* Target position records:
━━━

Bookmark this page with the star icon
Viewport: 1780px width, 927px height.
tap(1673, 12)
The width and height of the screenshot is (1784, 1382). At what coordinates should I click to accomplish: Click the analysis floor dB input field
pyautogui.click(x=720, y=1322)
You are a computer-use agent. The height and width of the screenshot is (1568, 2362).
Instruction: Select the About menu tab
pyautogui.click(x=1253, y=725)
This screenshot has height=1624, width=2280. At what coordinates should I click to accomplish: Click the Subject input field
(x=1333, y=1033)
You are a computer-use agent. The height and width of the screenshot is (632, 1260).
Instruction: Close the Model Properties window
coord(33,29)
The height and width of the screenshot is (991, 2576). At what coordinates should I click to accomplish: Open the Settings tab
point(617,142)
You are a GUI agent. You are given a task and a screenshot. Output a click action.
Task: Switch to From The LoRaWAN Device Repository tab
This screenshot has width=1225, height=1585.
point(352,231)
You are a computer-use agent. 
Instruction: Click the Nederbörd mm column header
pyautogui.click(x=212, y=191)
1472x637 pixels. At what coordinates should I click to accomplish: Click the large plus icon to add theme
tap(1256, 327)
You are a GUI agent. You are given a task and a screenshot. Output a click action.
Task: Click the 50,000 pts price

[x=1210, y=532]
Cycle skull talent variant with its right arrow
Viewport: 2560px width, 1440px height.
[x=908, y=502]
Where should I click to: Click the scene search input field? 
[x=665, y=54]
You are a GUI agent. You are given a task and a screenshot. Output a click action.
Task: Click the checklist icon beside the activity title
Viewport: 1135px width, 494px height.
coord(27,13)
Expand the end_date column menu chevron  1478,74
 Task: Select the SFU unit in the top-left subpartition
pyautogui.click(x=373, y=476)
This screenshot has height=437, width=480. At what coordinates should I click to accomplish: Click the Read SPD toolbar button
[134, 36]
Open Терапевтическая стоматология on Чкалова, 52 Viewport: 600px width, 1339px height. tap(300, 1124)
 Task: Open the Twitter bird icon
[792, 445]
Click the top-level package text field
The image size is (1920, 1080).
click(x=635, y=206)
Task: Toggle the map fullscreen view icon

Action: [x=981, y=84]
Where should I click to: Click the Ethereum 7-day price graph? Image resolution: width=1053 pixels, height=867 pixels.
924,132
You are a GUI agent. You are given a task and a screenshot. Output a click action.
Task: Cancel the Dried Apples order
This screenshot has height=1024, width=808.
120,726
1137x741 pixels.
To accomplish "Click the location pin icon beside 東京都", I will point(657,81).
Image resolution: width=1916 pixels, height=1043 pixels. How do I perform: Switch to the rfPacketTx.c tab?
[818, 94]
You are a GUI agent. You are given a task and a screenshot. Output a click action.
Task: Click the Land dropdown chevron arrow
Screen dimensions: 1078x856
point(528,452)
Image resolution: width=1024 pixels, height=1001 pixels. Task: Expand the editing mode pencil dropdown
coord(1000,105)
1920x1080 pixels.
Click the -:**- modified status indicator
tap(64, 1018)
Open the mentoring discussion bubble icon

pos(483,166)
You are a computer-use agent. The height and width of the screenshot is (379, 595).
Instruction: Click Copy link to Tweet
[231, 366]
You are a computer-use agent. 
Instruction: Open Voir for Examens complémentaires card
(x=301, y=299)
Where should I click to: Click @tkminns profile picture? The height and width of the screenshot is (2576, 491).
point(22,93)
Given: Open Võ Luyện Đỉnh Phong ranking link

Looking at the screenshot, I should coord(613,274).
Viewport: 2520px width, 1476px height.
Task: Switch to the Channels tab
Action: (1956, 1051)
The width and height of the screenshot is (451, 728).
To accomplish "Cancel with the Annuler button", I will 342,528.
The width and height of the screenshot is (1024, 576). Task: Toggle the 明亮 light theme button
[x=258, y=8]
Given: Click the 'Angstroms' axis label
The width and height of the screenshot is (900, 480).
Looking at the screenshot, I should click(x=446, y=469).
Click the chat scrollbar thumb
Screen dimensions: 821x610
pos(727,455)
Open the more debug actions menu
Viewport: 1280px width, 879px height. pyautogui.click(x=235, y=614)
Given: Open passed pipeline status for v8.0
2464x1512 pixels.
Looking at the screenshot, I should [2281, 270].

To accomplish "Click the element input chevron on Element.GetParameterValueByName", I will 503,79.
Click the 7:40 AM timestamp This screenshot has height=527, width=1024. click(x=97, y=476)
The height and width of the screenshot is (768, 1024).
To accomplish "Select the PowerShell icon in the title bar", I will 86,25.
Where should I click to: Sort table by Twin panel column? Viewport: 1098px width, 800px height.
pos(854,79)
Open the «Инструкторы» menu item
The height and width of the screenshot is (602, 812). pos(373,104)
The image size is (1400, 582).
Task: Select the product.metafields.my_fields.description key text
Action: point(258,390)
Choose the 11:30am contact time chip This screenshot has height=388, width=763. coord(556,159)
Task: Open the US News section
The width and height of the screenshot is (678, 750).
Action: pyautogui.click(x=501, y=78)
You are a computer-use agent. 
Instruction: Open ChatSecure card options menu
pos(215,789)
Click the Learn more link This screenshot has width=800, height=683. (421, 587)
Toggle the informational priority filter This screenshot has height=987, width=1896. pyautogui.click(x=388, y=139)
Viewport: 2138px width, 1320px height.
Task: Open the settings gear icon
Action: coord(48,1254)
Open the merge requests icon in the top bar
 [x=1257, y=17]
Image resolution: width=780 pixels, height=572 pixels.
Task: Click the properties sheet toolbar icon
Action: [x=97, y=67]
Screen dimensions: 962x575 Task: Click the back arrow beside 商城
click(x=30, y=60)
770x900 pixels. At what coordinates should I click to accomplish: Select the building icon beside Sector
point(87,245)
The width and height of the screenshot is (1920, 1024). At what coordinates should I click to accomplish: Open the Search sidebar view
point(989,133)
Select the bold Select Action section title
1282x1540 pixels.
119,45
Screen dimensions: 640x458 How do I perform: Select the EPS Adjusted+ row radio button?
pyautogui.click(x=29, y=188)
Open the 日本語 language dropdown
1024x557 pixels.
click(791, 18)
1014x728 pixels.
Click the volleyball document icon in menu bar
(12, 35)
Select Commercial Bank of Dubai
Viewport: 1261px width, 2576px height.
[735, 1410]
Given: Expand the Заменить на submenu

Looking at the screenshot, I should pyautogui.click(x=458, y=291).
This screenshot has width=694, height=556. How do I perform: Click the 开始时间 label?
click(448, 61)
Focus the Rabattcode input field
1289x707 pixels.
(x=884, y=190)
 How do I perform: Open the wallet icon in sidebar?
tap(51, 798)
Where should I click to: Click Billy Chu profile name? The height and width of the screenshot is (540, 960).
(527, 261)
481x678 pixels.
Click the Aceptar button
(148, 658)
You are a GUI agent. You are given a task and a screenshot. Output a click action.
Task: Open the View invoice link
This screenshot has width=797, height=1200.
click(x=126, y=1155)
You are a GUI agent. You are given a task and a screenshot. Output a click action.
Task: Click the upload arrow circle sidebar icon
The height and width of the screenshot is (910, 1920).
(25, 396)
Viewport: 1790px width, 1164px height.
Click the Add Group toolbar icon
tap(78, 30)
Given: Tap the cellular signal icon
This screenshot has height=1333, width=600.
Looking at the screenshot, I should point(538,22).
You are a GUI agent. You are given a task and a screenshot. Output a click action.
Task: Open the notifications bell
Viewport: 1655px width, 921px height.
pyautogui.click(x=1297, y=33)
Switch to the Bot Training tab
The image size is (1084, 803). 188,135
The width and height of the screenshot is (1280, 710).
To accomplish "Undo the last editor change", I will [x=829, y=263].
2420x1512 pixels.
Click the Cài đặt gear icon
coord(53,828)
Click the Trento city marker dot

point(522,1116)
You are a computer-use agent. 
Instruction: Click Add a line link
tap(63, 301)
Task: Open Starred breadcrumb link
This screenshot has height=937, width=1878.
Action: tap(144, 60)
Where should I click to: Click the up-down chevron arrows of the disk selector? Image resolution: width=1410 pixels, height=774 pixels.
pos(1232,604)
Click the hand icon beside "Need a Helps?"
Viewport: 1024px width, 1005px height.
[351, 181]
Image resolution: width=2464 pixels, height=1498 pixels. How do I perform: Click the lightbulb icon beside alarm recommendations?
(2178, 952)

━━━

Copy the material word for word, from the line containing "Where should I click to: Click the up-down" through the end of the material.

* Correct result:
Where should I click to: Click the up-down chevron arrows of the disk selector? Image resolution: width=1410 pixels, height=774 pixels.
pos(1232,604)
Click the hand icon beside "Need a Helps?"
Viewport: 1024px width, 1005px height.
[351, 181]
Image resolution: width=2464 pixels, height=1498 pixels. How do I perform: Click the lightbulb icon beside alarm recommendations?
(2178, 952)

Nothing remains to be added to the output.